NSW Police have been accused of unfairly targeting indigenous people

Sniff Off

NSW Police has been accused of unfairly targeting indigenous people after the emergence of data indicating the use of sniffer dogs is disproportionately concentrated in areas with larger indigenous populations.

MORE: Push for pill testing, no sniffer dogs grows

The research commissioned by The Greens found that a person is more than 650% more likely more likely to be searched in the five most indigenous-populated (aged 18-35) parts of Sydney.

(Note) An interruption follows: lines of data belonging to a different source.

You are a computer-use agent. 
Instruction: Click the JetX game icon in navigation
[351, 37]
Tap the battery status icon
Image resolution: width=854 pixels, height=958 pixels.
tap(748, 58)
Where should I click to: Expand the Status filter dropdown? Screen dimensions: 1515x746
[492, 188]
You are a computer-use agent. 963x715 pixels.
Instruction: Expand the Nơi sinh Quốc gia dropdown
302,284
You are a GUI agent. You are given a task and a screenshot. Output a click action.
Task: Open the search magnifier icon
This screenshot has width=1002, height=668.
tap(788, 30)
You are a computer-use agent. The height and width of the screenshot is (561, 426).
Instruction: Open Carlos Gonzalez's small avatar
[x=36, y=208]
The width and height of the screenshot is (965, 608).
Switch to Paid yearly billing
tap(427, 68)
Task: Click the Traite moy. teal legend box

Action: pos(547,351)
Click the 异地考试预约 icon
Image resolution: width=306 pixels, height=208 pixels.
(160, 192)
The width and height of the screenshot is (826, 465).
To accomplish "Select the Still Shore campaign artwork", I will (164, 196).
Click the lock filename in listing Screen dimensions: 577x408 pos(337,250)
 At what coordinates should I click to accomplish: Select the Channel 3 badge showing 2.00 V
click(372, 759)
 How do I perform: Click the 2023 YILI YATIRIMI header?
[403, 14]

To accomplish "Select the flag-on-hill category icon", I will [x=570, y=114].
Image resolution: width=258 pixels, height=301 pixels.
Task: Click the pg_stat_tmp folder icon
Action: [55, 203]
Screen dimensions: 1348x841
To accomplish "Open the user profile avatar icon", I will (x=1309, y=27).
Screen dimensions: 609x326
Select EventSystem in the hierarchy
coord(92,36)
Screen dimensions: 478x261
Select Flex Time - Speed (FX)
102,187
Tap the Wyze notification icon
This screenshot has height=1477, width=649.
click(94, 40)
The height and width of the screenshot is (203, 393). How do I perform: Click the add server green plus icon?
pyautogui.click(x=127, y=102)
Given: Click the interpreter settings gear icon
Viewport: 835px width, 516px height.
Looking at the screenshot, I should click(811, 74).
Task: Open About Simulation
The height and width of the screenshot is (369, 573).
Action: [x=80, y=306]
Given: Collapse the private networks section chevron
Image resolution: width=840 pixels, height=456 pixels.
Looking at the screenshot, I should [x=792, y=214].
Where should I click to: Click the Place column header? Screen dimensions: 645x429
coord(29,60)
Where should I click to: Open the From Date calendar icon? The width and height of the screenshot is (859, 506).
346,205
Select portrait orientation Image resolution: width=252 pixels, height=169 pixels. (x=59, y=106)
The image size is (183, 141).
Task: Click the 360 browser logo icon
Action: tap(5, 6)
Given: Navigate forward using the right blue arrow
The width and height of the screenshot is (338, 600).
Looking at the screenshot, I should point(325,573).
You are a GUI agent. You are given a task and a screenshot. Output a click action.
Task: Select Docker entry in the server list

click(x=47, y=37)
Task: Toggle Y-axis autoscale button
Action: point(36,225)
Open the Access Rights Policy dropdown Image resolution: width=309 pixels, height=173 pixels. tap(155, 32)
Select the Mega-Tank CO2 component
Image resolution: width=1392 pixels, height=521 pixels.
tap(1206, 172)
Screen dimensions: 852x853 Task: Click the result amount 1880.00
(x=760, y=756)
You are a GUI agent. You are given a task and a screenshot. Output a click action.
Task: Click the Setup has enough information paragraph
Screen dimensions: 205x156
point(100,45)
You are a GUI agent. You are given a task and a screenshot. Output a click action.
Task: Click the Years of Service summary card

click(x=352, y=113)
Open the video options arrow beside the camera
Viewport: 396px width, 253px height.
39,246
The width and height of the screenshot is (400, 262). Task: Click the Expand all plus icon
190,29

“This data confirms a long-running suspicion about the police drug dog program,” Greens MP David Shoebridge told Fairfax. “The police have never been able to explain why a train station like Redfern – with a high population of students and Aboriginal people – is constantly hit with drug dogs despite having one of the worst results at finding drugs.”

MORE: Record number drug arrests in Oz last year, mostly for cannabis

Meanwhile NSW Police has disputed the findings, saying demographics of an area are not considered when deciding where to send the dogs.

“The demographics of an area are not taken into account in these decisions,” a spokesman told Fairfax. “Decisions on where to deploy detection dogs are intelligence-based and focus on locations where the use and supply of illicit drugs is known to have an increased prevalence.”

The sniffer dog program is notoriously shit, with dogs being wrong about someone having drugs as much as 80% of the time.